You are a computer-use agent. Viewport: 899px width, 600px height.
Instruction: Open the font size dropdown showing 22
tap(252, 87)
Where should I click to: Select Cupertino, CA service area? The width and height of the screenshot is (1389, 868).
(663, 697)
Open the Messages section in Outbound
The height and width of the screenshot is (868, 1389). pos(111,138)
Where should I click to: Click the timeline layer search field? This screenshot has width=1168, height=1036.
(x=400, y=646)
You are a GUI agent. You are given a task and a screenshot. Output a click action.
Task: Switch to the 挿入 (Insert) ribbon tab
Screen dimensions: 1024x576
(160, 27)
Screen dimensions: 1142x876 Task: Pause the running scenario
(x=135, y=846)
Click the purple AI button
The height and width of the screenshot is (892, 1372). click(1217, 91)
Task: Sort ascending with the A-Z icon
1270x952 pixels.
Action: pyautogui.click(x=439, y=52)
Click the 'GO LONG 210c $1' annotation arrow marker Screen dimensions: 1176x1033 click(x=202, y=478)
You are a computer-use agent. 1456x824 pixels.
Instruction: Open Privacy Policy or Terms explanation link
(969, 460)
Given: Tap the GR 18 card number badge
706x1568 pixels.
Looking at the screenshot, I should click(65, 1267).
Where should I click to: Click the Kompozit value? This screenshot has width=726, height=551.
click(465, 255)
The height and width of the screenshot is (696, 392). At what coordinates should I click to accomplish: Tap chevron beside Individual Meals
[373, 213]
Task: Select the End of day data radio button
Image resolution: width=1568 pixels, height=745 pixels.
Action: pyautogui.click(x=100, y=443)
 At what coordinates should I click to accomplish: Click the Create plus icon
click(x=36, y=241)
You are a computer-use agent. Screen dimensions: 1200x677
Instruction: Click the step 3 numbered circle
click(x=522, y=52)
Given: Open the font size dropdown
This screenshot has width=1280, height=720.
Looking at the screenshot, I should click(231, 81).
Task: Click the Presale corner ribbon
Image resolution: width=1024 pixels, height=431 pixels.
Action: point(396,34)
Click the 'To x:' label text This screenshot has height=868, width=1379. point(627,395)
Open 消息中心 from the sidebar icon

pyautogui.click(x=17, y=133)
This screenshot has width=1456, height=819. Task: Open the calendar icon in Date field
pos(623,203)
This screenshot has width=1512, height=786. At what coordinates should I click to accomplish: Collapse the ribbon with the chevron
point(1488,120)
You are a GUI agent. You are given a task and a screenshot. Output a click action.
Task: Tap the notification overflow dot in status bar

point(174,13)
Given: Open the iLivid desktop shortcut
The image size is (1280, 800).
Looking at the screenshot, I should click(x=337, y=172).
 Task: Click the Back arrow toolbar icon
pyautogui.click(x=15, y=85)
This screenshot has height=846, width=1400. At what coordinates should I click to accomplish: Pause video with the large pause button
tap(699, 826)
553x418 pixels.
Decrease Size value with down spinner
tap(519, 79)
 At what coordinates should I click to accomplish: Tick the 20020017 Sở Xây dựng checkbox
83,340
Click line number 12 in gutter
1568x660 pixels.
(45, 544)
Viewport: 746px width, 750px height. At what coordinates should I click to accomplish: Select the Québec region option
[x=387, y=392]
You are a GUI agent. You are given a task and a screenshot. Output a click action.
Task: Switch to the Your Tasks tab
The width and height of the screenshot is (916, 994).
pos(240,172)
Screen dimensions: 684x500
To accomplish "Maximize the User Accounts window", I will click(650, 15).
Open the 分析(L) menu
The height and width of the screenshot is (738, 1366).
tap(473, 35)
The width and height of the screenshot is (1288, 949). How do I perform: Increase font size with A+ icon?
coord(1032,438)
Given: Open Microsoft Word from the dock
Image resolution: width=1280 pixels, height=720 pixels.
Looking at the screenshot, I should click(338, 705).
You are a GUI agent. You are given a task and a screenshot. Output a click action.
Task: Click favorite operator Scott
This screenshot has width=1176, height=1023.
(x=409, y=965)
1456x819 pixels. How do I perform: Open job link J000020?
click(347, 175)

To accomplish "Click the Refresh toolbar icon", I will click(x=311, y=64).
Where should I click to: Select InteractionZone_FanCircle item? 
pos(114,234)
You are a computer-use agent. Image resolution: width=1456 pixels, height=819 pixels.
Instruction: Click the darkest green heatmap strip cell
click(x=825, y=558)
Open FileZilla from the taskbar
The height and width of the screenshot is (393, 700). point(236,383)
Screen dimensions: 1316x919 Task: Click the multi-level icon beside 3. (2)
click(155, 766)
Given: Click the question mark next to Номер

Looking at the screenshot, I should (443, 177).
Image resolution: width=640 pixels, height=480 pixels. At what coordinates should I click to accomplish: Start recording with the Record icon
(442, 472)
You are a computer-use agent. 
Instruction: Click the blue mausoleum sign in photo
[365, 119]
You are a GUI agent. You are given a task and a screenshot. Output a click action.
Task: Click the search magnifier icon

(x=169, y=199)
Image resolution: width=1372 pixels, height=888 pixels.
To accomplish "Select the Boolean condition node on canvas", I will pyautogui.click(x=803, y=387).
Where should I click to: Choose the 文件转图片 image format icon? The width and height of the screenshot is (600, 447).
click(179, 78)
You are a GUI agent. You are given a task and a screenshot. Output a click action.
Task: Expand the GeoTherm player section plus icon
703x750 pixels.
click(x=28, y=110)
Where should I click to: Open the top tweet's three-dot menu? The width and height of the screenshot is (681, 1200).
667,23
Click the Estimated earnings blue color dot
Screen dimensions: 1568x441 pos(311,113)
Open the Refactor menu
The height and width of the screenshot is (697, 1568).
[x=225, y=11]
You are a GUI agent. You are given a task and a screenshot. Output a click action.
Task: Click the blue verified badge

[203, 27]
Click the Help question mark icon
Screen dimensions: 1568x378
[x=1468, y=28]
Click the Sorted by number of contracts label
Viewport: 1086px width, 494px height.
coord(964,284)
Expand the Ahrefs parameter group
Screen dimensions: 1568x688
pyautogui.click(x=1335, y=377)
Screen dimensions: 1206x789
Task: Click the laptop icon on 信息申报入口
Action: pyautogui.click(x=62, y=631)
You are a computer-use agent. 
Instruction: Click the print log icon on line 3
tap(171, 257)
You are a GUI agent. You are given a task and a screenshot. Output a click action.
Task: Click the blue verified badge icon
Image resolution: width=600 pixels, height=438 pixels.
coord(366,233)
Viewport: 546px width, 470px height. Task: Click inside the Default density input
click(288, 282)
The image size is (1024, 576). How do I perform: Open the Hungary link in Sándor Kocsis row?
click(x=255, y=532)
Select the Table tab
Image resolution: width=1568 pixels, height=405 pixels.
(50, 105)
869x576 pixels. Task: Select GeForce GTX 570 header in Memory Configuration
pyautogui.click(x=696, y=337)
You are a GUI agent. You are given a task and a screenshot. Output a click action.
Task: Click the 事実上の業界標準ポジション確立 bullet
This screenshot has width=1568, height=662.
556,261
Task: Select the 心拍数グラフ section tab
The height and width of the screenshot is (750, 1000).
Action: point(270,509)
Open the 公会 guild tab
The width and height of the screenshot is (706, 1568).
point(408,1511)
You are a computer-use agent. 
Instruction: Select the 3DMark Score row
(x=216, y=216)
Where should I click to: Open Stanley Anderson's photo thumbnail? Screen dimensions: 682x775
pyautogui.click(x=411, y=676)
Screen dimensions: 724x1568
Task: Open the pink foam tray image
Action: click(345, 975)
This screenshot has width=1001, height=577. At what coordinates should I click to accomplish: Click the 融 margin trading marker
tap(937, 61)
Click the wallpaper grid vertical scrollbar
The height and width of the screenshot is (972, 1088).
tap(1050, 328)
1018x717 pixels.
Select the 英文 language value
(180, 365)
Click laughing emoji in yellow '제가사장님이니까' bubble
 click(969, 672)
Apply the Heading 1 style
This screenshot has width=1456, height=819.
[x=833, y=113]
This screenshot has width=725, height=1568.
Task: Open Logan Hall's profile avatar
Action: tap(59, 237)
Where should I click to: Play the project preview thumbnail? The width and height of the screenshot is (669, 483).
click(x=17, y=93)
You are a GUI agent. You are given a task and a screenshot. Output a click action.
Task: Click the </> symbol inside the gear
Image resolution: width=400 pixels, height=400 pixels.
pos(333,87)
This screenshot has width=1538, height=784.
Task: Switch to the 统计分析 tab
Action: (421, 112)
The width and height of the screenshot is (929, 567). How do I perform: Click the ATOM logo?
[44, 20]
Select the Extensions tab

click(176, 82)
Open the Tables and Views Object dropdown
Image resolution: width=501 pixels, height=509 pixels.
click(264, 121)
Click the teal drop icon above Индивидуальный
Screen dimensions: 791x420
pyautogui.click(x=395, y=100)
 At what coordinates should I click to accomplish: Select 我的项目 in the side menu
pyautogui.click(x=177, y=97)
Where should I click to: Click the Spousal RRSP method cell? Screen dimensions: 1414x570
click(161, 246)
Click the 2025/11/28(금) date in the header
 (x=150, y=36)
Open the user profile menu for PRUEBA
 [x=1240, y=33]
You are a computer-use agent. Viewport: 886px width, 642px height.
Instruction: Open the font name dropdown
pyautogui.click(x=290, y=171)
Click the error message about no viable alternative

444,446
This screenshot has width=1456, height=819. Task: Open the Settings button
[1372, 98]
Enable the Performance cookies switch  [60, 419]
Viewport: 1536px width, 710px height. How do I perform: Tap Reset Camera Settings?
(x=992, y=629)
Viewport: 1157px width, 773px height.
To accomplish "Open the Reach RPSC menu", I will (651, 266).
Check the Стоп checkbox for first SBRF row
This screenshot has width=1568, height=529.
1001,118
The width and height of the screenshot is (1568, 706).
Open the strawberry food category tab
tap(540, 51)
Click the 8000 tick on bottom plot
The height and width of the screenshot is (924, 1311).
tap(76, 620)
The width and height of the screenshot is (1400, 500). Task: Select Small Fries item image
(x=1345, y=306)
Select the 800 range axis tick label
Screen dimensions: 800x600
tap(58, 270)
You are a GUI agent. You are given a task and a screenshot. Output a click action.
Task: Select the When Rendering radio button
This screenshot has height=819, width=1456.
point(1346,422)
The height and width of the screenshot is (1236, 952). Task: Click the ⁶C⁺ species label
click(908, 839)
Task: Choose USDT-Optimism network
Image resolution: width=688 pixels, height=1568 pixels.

To be done - Rewrite the lines of the material from the one containing "the Settings button" through the end, swapping "Performance cookies" for "Marketing cookies" and leaving everything else unchanged.

Result of this exercise -
This screenshot has width=1456, height=819. Task: Open the Settings button
[1372, 98]
Enable the Marketing cookies switch  [60, 419]
Viewport: 1536px width, 710px height. How do I perform: Tap Reset Camera Settings?
(x=992, y=629)
Viewport: 1157px width, 773px height.
To accomplish "Open the Reach RPSC menu", I will (651, 266).
Check the Стоп checkbox for first SBRF row
This screenshot has width=1568, height=529.
1001,118
The width and height of the screenshot is (1568, 706).
Open the strawberry food category tab
tap(540, 51)
Click the 8000 tick on bottom plot
The height and width of the screenshot is (924, 1311).
tap(76, 620)
The width and height of the screenshot is (1400, 500). Task: Select Small Fries item image
(x=1345, y=306)
Select the 800 range axis tick label
Screen dimensions: 800x600
tap(58, 270)
You are a GUI agent. You are given a task and a screenshot. Output a click action.
Task: Select the When Rendering radio button
This screenshot has height=819, width=1456.
point(1346,422)
The height and width of the screenshot is (1236, 952). Task: Click the ⁶C⁺ species label
click(908, 839)
Task: Choose USDT-Optimism network
Image resolution: width=688 pixels, height=1568 pixels.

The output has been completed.